▶ Reading passage:
— begin —

The situation has got the police coming... |
Many people are still asking, “What the hell happened?” on
New Year’s Eve in Cologne. A thousand
dark-skinned men making German women run the gauntlet to and from the main
train station, tossing firecrackers at them, robbing them, molesting them and
in a couple cases raping them? WTF?
The facts were slow to come out, partly I suppose because
the situation was chaotic and out of control, and partly, it would appear,
because the powers-that-be were loathe to add more fuel to the fires raging
among right wingers in Germany over the fact the gangs can be assumed to be
Muslim men from North Africa and the Middle East. Including some newly arrived asylum seekers.
Now the facts are
finally coming out. Cologne’s police chief has been sent packing into early retirement, the mayor is on the hot seat for a political gaffe – she suggested women ought to be more careful around men – and we’re considering the possibility that this event was actually coordinated. And it happened not only in Cologne, but in
Hamburg, Stuttgart, and several other German cities as well as in other European cities - Helsinki, Zurich,
Kalmar in Sweden, and in Austria. My
guess is it was not coordinated. I’m
betting it was just a bunch of revved up men with no place to go, waiting for the chance to blow
off some steam, and New Year’s Eve provided the opportunity.
...and going |
Cologne got most of the attention because there the rowdy crowd of single men is said to have numbered a thousand. The head of one of the policemen’s unions can be heard complaining loudly in a television interview that they didn’t have sufficient back-up, because, he says, a couple thousand of their regular troops are down on the southern borders trying to keep the flow of refugees from getting out of hand. “We’re faced with a whole new scenario,” he says. “We have the immigrants to worry about, the terrorists, and now this situation of mass criminality.” Over two million hours in overtime. He lets the Interior Ministry have it, publicly, and the interviewer thanks him for his “straight talk.” The police simply were not ready for this degree of social unrest. And investigations are hampered by the inability to get victims to identify their abusers. As might be expected, there is a lot of political posturing, as Chancellor Merkel and others speak of tightening up the regulations on deporting offenders. It appears that’s about all they can do at the moment until the shock wears off and investigators can get at the facts.
There have been charges that the government, the police and
the media have conspired to withhold information about the fact these attacks
were largely the criminal acts of migrant men. Of the thirty-one alleged muggers
in Cologne under investigation, nine are Algerians, eight Moroccans, five
Iranians, four Syrians, two are Germans, one is an Iraqi, one a Serb and one a
US citizen. The contention that
sensitivity about identifying perpetrators as Muslim immigrants played a role
is supported by the fact that one Cologne broadcaster tweeted the question to
its viewers: “How should we cover the events in Cologne?” and then failed to
actually do so until five days after the event.
pouring kerosine on the flames of racism and xenophobia |
One thing is clear.
Although the best way to get at this story might be to google “Attacks
in Cologne” this story goes wide beyond any single city. No matter how hard you might want to defend
Germany’s current policy of taking in refugees, no matter how important it is
to keep a cool head and recognize that in a population of a million people
there are certainly bound to be at least a thousand men here and there who for one
reason or another live outside the borders of civilized society, the fact
remains that this last New Year’s Eve, women all over Europe were molested by
men who came from the Muslim world.

— end —

▶ Record extracts:
— begin —

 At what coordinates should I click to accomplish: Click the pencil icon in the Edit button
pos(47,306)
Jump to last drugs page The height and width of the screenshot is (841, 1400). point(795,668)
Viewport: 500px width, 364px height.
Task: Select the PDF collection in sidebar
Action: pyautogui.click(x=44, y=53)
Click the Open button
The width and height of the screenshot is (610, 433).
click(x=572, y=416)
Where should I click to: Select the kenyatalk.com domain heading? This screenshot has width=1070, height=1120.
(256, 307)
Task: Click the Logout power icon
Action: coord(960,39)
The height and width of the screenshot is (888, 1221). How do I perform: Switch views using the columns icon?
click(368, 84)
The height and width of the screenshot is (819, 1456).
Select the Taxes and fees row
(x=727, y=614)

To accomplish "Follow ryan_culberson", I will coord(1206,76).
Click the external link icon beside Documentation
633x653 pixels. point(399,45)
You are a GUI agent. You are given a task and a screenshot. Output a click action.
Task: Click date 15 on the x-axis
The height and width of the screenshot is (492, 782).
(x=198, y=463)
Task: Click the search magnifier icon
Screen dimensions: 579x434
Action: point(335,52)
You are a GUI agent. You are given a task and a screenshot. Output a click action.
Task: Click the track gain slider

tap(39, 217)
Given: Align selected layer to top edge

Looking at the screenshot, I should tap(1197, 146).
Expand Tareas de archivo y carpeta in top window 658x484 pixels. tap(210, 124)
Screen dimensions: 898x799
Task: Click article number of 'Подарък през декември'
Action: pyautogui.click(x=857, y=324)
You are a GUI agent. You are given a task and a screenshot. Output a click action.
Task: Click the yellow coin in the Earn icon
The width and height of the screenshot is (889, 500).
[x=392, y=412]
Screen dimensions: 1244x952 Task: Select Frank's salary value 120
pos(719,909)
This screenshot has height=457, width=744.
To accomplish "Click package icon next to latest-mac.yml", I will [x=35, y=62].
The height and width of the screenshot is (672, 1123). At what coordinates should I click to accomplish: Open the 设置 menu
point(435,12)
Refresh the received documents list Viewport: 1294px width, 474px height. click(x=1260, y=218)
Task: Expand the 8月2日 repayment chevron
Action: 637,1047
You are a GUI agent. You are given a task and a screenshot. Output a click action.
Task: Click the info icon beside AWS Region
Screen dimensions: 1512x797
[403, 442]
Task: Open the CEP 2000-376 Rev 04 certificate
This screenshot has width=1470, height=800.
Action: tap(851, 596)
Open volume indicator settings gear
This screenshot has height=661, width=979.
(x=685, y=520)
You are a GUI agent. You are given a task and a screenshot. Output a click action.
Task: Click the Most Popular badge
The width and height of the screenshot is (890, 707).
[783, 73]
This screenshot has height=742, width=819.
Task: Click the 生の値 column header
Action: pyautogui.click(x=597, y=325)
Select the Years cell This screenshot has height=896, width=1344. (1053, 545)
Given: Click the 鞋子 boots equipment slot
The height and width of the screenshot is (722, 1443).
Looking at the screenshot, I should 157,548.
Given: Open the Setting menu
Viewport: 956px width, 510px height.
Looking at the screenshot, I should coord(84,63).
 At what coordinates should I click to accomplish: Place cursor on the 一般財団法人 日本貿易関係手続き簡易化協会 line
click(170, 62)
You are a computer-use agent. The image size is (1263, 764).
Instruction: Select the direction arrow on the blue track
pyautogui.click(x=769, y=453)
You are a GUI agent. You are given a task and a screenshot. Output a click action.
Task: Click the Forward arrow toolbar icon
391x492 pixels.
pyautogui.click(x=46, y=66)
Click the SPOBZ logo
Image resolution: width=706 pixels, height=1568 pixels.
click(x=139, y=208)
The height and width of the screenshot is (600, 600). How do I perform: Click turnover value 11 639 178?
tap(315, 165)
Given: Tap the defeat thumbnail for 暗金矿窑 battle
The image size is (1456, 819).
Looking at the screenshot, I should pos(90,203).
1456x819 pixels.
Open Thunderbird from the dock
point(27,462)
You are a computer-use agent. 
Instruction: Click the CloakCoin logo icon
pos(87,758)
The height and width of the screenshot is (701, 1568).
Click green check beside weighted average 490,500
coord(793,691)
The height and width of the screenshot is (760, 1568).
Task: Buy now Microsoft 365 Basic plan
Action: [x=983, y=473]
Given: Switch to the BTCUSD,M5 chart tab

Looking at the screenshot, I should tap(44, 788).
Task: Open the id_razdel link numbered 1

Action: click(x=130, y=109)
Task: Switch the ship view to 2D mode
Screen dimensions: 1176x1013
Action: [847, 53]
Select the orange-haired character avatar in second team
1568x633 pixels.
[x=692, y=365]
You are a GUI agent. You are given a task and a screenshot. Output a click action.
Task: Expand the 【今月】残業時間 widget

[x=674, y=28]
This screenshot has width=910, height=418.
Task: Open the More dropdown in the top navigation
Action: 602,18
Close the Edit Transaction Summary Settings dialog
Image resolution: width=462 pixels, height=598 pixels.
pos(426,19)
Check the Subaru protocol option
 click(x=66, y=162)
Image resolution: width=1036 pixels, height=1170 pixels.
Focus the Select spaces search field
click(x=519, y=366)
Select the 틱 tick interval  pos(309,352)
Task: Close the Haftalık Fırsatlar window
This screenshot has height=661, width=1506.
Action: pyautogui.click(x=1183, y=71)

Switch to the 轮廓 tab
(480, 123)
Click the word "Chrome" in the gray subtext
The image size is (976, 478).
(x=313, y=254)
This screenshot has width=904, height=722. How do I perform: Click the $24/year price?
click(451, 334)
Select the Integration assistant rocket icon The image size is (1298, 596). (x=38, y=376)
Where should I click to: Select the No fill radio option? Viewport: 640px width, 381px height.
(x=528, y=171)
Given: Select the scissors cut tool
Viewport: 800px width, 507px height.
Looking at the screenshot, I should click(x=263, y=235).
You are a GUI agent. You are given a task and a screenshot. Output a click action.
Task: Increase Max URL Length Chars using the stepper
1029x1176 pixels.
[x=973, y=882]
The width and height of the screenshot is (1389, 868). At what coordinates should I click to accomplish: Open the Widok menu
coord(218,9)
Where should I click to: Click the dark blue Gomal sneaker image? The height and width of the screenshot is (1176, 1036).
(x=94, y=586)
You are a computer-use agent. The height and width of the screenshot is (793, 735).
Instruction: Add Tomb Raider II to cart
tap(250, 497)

— end —

In the post about the New Year's Eve attacks in Cologne, what happened to Cologne's police chief?

▶ Exercise solution:
He was sent into early retirement.